> ASSIGNMENT
Transcribe only part of the material below: the lines from the one containing "Screen dimensions: 1280x720" through the one containing "Viewport: 778px width, 569px height.", inclusive, exactly as written.
### INPUT DATA ###
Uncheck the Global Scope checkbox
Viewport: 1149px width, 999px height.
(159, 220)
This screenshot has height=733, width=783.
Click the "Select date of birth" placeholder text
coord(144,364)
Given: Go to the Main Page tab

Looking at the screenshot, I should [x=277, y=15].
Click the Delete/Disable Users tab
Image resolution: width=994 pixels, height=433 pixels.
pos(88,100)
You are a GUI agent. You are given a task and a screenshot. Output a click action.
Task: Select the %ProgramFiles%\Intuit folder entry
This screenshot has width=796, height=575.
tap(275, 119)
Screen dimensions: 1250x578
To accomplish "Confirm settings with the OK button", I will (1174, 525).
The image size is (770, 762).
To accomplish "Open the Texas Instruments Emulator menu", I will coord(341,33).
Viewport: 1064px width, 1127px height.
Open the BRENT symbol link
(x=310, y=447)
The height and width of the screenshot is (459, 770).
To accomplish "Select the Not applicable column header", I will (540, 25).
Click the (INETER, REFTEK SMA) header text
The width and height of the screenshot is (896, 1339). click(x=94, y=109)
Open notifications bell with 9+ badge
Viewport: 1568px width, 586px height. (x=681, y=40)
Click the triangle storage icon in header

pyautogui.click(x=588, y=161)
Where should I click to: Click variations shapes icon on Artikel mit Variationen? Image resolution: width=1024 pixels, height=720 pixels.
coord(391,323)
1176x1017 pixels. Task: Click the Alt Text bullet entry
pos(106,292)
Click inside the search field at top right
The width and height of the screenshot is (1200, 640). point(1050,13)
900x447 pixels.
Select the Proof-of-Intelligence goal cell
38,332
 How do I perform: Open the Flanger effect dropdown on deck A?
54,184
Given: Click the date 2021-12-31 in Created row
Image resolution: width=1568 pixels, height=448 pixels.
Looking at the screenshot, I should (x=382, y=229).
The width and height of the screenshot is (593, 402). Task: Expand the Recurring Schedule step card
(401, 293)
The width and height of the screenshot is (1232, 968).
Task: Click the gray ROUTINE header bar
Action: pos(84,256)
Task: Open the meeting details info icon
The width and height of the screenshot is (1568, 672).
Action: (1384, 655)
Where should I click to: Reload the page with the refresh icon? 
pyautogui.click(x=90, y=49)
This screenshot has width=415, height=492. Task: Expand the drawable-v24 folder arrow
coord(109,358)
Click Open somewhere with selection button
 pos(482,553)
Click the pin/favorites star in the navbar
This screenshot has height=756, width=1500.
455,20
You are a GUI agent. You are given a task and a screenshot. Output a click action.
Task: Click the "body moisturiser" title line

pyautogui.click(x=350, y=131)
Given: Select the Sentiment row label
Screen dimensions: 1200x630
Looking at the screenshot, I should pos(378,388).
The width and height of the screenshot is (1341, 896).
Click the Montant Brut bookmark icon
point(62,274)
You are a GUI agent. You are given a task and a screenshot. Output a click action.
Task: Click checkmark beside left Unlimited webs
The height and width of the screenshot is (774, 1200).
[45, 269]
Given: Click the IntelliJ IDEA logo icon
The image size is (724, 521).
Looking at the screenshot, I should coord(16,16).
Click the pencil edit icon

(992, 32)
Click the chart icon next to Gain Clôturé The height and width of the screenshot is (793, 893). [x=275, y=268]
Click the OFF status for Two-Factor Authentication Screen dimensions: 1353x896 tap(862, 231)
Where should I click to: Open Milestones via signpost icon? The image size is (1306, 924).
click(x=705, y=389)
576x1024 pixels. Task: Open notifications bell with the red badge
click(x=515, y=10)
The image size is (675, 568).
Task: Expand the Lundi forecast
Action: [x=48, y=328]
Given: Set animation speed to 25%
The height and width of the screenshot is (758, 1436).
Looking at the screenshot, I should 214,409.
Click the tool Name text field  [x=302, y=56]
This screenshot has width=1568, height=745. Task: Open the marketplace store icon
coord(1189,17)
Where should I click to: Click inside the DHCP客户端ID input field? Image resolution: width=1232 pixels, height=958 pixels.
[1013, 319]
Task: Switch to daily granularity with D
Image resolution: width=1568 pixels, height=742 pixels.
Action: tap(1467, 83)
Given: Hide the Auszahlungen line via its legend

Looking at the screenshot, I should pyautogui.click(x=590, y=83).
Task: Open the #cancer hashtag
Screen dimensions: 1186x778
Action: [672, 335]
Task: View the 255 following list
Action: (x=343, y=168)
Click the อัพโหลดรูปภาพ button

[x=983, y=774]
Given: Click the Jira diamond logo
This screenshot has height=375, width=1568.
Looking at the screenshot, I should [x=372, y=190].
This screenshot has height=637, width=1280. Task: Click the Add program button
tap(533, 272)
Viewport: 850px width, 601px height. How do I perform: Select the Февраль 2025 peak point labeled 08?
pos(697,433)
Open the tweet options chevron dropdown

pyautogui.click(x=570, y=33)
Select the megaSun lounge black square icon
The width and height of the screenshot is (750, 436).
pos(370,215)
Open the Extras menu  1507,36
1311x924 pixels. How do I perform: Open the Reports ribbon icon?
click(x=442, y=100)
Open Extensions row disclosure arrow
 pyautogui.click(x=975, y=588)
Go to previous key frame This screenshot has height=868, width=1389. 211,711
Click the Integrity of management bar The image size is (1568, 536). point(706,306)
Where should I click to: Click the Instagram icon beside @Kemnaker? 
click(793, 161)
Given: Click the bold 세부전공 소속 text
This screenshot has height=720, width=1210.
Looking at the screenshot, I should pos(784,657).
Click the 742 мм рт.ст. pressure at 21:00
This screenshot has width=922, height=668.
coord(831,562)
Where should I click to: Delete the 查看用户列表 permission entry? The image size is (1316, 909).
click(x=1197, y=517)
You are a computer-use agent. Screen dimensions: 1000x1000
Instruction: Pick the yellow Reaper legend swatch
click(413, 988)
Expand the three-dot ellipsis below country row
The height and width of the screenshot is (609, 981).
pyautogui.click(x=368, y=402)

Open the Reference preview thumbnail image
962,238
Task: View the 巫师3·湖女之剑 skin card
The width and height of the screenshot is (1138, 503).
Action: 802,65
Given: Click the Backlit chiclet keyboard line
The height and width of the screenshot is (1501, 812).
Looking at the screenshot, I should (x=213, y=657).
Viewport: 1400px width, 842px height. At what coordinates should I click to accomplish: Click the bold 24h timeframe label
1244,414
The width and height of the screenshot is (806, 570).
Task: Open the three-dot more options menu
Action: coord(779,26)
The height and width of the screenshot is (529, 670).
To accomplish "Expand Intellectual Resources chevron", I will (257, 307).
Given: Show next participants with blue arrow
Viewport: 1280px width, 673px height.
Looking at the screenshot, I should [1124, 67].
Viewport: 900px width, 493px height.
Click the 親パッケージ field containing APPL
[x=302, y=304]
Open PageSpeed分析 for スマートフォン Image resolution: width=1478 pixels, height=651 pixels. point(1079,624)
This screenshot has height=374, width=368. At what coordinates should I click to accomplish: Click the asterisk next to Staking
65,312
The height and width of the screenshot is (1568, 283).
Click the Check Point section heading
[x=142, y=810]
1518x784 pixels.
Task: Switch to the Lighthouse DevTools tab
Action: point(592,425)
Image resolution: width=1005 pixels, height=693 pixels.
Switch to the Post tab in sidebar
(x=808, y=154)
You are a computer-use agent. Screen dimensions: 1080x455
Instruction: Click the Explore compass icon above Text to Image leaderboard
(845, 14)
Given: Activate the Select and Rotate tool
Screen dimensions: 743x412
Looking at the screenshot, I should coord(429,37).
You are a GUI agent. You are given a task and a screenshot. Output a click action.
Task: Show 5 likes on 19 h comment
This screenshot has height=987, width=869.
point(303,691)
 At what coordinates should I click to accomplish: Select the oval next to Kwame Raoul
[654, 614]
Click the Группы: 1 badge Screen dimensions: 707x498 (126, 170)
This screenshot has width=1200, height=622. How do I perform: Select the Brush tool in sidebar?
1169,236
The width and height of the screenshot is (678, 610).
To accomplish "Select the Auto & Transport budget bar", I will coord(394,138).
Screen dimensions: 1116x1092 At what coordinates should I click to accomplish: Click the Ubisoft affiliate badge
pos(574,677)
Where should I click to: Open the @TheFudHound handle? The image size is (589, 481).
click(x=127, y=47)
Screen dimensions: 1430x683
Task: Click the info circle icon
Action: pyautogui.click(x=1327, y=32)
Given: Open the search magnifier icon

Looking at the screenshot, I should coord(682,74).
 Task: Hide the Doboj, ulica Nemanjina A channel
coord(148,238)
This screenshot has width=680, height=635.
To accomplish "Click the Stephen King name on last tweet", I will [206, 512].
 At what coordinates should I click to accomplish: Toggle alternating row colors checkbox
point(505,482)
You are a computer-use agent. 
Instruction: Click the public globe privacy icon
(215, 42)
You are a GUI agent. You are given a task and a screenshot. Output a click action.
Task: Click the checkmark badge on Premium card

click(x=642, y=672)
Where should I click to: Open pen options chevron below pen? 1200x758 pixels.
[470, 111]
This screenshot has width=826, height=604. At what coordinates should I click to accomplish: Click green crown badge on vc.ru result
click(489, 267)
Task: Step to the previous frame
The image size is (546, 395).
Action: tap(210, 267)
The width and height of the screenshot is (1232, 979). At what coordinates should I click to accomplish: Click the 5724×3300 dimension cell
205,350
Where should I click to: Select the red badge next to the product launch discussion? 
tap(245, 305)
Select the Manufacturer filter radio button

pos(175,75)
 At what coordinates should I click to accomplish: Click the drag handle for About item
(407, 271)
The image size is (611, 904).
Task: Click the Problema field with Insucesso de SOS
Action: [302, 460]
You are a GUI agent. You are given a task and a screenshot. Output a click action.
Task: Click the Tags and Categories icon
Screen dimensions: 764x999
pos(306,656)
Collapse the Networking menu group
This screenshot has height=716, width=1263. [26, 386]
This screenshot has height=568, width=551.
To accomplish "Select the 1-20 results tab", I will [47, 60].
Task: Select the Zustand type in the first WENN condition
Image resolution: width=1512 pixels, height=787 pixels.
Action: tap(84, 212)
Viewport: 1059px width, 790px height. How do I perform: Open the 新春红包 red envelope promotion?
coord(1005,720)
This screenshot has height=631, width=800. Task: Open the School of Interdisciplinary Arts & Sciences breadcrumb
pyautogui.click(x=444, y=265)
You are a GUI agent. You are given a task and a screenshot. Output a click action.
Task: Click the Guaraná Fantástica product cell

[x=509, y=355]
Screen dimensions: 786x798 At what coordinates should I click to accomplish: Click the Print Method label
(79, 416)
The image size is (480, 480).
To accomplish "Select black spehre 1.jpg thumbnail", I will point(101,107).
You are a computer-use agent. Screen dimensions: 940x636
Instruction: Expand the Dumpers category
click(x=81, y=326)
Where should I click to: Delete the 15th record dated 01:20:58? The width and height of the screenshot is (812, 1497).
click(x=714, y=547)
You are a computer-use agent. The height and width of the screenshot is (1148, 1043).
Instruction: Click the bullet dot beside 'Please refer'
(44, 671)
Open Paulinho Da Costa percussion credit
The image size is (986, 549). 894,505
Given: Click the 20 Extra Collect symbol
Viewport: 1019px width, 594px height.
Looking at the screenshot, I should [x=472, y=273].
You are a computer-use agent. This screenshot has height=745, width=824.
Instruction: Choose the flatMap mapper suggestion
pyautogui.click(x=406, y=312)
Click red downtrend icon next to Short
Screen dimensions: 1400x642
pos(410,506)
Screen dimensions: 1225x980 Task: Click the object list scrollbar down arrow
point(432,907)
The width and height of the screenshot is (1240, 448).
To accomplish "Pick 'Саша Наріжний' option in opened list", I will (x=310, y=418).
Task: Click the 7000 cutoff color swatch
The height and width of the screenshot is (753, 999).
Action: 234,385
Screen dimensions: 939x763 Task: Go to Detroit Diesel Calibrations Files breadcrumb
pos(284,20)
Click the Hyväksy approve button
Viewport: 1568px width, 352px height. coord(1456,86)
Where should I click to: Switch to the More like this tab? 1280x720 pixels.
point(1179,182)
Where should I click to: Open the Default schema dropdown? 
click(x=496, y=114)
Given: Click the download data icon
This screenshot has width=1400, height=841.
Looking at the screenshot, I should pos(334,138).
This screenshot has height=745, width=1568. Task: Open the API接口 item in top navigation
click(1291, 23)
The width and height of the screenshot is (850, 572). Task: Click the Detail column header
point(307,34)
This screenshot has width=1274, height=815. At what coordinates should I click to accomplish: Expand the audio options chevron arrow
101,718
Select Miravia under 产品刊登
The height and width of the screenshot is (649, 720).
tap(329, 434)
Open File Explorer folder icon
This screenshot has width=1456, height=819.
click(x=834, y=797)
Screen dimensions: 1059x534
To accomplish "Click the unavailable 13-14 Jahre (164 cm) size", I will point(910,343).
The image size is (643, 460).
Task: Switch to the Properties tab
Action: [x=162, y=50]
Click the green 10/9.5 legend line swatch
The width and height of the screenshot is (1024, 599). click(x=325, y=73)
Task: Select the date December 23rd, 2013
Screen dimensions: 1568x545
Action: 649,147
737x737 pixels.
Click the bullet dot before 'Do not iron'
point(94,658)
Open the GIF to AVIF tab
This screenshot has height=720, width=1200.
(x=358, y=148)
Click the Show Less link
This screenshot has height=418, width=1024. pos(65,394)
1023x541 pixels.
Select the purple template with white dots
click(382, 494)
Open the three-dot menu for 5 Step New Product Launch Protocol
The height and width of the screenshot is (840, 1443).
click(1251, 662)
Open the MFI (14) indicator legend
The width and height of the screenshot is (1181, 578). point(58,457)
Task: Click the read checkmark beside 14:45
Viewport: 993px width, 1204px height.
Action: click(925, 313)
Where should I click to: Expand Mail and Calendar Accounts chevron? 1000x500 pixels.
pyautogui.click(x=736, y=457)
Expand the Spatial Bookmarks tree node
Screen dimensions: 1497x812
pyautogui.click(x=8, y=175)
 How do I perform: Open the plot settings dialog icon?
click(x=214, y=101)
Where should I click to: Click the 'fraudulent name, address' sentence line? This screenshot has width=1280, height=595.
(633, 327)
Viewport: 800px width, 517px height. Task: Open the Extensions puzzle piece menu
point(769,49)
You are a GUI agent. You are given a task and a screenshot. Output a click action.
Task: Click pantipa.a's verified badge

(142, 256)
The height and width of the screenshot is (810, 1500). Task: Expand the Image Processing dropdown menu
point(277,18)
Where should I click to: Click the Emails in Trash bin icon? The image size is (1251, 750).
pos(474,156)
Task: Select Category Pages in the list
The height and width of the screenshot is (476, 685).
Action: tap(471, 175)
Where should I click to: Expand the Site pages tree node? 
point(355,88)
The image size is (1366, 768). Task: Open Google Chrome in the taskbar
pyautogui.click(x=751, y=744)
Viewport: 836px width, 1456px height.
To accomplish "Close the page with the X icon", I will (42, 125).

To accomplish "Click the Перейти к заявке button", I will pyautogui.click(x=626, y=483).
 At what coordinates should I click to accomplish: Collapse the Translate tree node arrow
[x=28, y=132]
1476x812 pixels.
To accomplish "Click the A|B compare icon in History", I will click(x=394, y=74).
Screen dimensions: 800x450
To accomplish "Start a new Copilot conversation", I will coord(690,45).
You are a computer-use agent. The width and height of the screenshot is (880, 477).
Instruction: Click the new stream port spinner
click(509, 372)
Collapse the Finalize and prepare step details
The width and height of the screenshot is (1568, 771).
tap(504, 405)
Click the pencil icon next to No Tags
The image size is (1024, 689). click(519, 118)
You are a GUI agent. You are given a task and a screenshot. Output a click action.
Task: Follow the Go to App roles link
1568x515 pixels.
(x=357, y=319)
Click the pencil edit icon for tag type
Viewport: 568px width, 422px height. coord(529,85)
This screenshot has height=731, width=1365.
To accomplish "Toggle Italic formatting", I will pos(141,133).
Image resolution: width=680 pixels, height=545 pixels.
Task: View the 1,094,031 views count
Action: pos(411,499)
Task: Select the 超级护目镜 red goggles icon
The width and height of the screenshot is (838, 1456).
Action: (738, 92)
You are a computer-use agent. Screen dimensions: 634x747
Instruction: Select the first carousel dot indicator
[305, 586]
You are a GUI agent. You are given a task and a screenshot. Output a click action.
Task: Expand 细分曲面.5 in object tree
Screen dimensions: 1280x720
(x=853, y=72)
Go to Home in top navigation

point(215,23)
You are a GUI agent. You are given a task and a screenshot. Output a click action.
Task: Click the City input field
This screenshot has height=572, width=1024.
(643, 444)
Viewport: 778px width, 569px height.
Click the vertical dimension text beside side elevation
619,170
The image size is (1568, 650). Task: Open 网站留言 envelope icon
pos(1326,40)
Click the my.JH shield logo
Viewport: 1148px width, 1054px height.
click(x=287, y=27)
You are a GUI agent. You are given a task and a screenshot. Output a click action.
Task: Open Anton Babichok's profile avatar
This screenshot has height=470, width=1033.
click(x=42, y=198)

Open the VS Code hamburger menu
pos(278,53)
###
> SOLVED PROBLEM
Screen dimensions: 1280x720
(x=853, y=72)
Go to Home in top navigation

point(215,23)
You are a GUI agent. You are given a task and a screenshot. Output a click action.
Task: Click the City input field
This screenshot has height=572, width=1024.
(643, 444)
Viewport: 778px width, 569px height.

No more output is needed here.